A group of Oakland-area students this weekend stood alongside major civil rights figures as part of the Faith and Politics Institute Congressional Civil Rights Pilgrimage tied to the anniversary of “Bloody Sunday.”
Rep. John Lewis (D-Ga.), who was among those beaten on the Edmund Pettus Bridge in 1965, asked the students for the first time to play an active role in the events by giving speeches and presentations.
“Especially as a young person, we don’t get this type of exposure just in school,” Laelah Jackson, 16, of Berkeley said in an interview.
This year, students spoke on panels, explained how a younger generation is still embracing nonviolent protest, and quizzed Lewis at dinner Saturday night in Montgomery after touring Martin Luther King Jr.’s home.

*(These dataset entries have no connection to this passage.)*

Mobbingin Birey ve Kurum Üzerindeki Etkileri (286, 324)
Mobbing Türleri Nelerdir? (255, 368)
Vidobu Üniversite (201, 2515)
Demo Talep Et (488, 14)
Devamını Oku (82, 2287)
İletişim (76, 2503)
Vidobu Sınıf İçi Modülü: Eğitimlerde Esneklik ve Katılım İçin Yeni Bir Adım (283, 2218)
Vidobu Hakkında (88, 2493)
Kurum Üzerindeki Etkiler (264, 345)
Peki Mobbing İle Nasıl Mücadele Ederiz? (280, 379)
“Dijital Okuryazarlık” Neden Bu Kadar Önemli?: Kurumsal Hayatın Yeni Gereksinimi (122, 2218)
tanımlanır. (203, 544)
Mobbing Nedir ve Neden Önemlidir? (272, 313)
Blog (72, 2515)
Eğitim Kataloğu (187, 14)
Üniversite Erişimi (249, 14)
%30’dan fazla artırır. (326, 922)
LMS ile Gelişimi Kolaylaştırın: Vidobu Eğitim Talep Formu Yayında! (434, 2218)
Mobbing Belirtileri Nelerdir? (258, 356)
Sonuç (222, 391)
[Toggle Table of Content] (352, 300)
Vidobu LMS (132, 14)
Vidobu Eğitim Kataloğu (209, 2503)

David Gaines, 17, of San Leandro, marveled at the chance to hear the firsthand stories of pivotal moments in the civil rights movement.

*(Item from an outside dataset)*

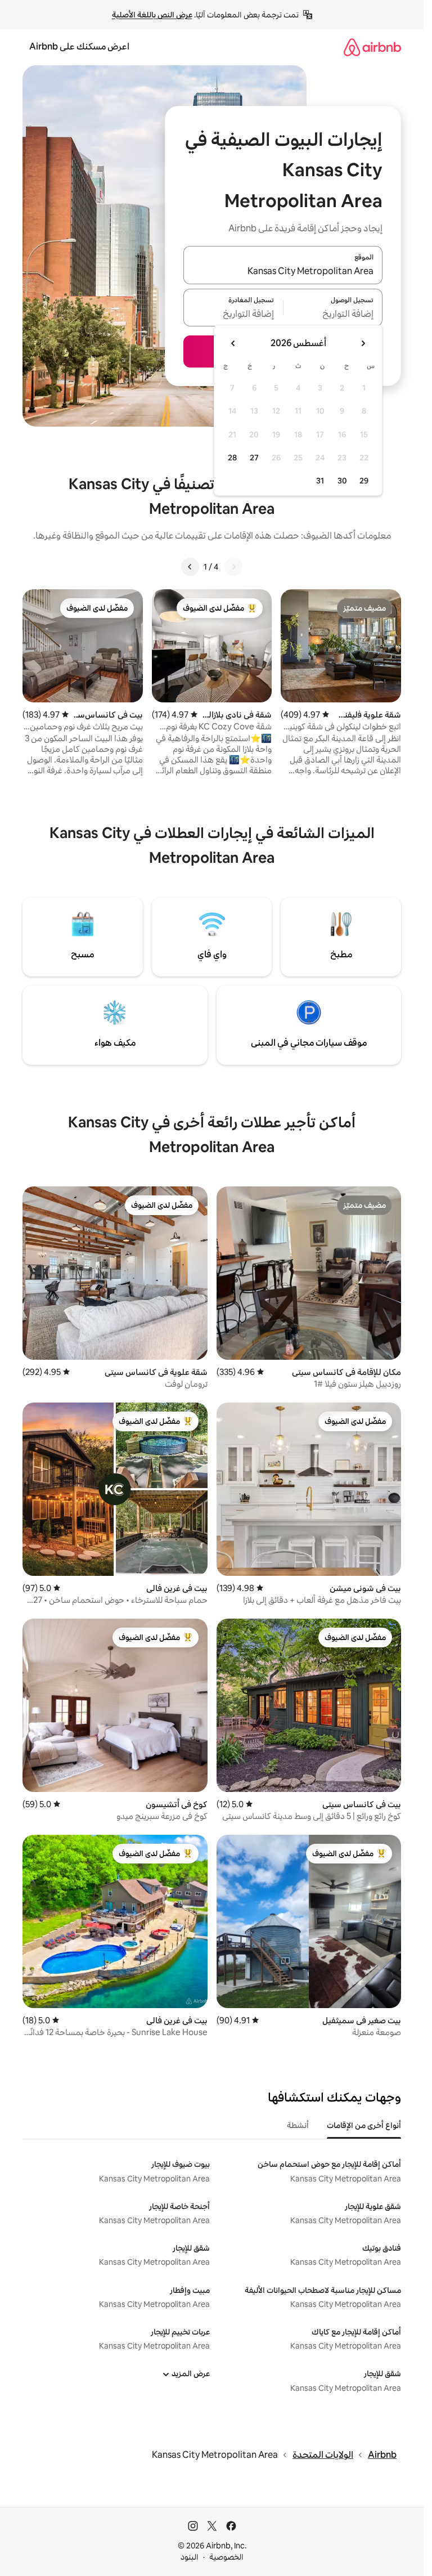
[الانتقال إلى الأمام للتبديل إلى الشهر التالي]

The students spent three days sitting for meals and riding a bus with 29 members of Congress on a trip that began in Memphis at the National Civil Rights Museum at the Lorraine Motel, where King was shot nearly 50 years ago. It ended walking across the Edmund Pettus Bridge to commemorate the 53rd anniversary of Bloody Sunday
“It is a completely different thing to be inside Dr. King’s house instead of looking at it as a picture, and it is a completely different thing to hear John Lewis, Juanita Abernathy talk about their stories instead of reading them,” Gaines said.
Rep. Barbara Lee, an Oakland Democrat who helped found the Freedom Center, has been taking students to the march for years.
Lee said her first experience with an annual congressional trip to historic civil rights sites in 1998 made her realize she hadn’t fully processed what it was like to grow up black in Texas during segregation. She’s attended nearly every year since and soon started bringing a handful of Oakland-area high school students along.
“I want some of them to feel and see what I’m seeing,” Lee said.
Karen Bohlke, director of government and external relations of the Freedom Center, said several members of Congress asked how students from their districts can be included in the future.